オウムが残した最大の謎「國松長官狙撃事件」の真相 (2/2ページ)
電話の主は國松氏に続くターゲットとして、警視総監らの名前を挙げ、オウムへの捜査を止めるように脅迫したんです」(前出の社会部記者)
北朝鮮工作員、反社会組織関係者、警察内部関係者など、さまざまな犯人説が挙がったが、國松氏の狙撃事件から8日前の3月22日には、地下鉄サリン事件などの嫌疑でオウム真理教関連施設への一斉強制捜査が行われていた。そのため、オウム関係者による犯行が疑われ、複数の容疑者が逮捕されたが、いずれも不起訴となっている。

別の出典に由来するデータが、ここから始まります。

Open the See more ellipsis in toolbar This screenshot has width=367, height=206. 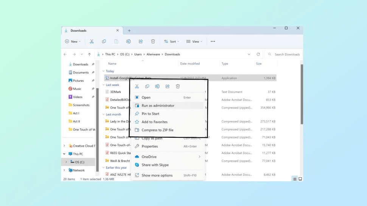tap(213, 42)
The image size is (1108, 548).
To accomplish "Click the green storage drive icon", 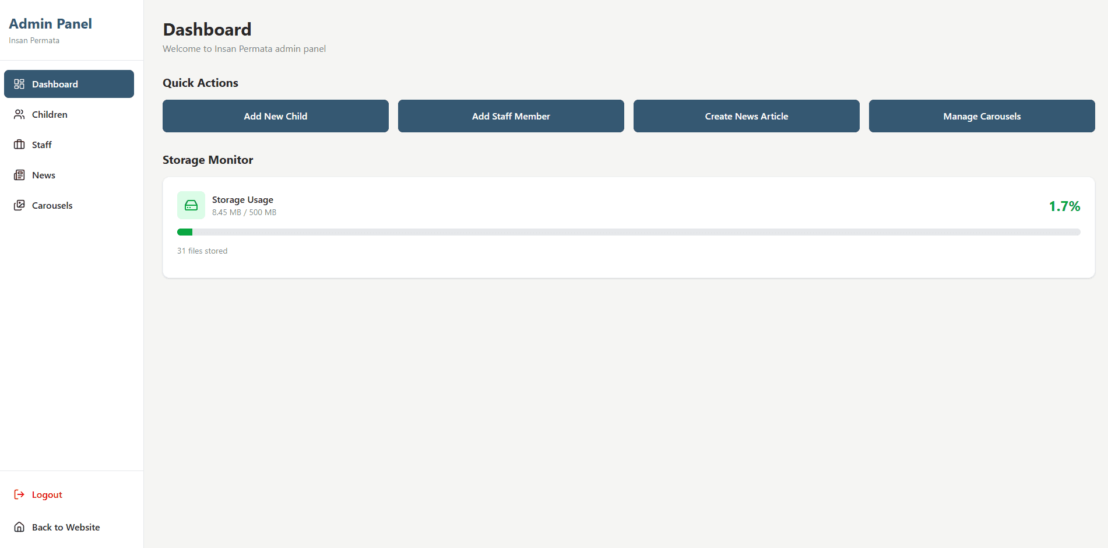I will point(191,205).
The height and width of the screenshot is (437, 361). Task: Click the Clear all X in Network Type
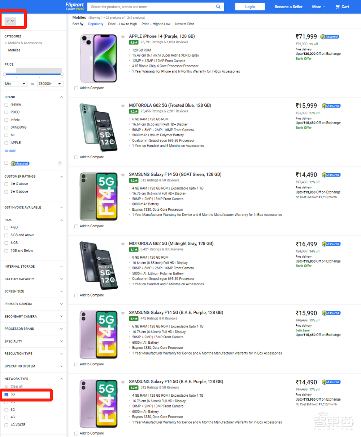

最後に有田氏もこう言う。「あれはオウムじゃないですよ。事件当初は警視庁の最高幹部も僕に“120%オウムです”と言っていた。しかし、10年に、中村泰が犯人だとする本(『警察庁長官を撃った男』。著者・鹿島圭介)が出ましたよね。あんなリアリティがあるのに逮捕、取り調べに行かなかったのは、やはり警視庁のサイドの、犯人をオウムにしたいという政治的思惑もあってのことではとも思います。オウムが犯人ということは、もう完璧にありえないと思います……」
10年に時効を迎えた事件の謎が解明される日は、来ないのかもしれない――。